What Is the Active Site for the Oxidative Coupling of Methane Catalyzed by MgO? A Metadynamics-Biased Ab Initio Molecular Dynamics Study

Abstract

MgO is the best-known catalyst for oxidative coupling of methane (OCM). However, the correlation between the surface characteristics and CH4 activation, the initial step of the OCM process, has not yet been fully understood. In this study, we investigated the mechanism of the CH4 activation step in the OCM on MgO(100), MgO(110), stepped MgO(100), and Li-doped MgO(100) using metadynamics-biased ab initio molecular dynamics calculations. Calculated free-energy surfaces for C–H dissociation indicated that the most stable MgO(100) surface is less active in the C–H dissociation, while the MgO(110), stepped MgO(100), and Li-doped MgO(100) surfaces become more active.
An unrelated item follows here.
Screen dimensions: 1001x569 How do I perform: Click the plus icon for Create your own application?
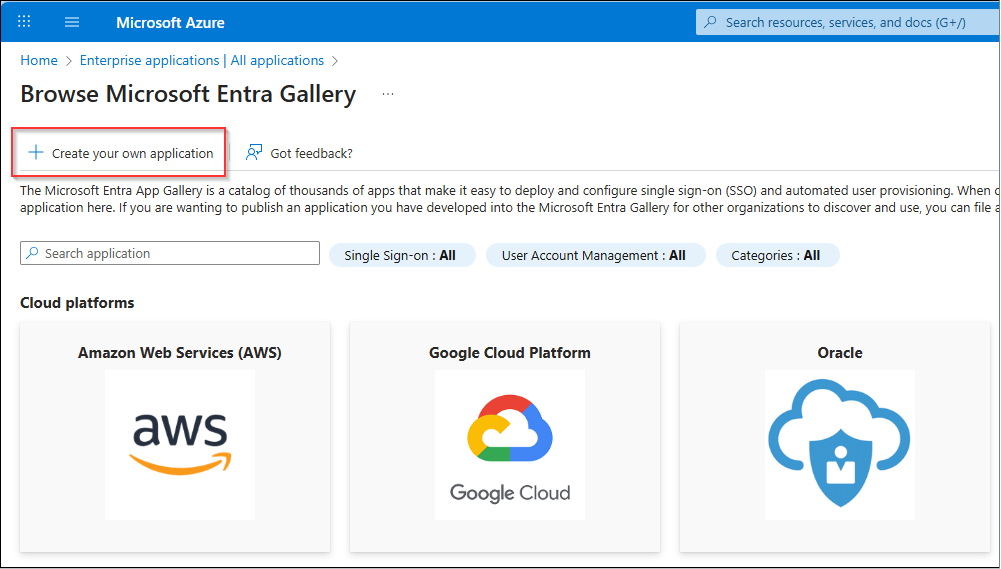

The pristine MgO(110) and stepped MgO(100) surfaces showed heterolytic C–H dissociation with H adsorption to surface oxygen and CH3– moiety adsorption on the Mg site, although the reaction energies seem high. On the other hand, homolytic C–H dissociation happens on Li-doped MgO where an H atom adsorbs on O next to the doped Li, leaving CH3 radicals in the gas phase. The present results demonstrated that two representative CH4 activation catalysts, stepped MgO and Li-doped MgO, have two different mechanisms of CH4 activation, the latter of which is energetically more preferable and suitable for efficient OCM.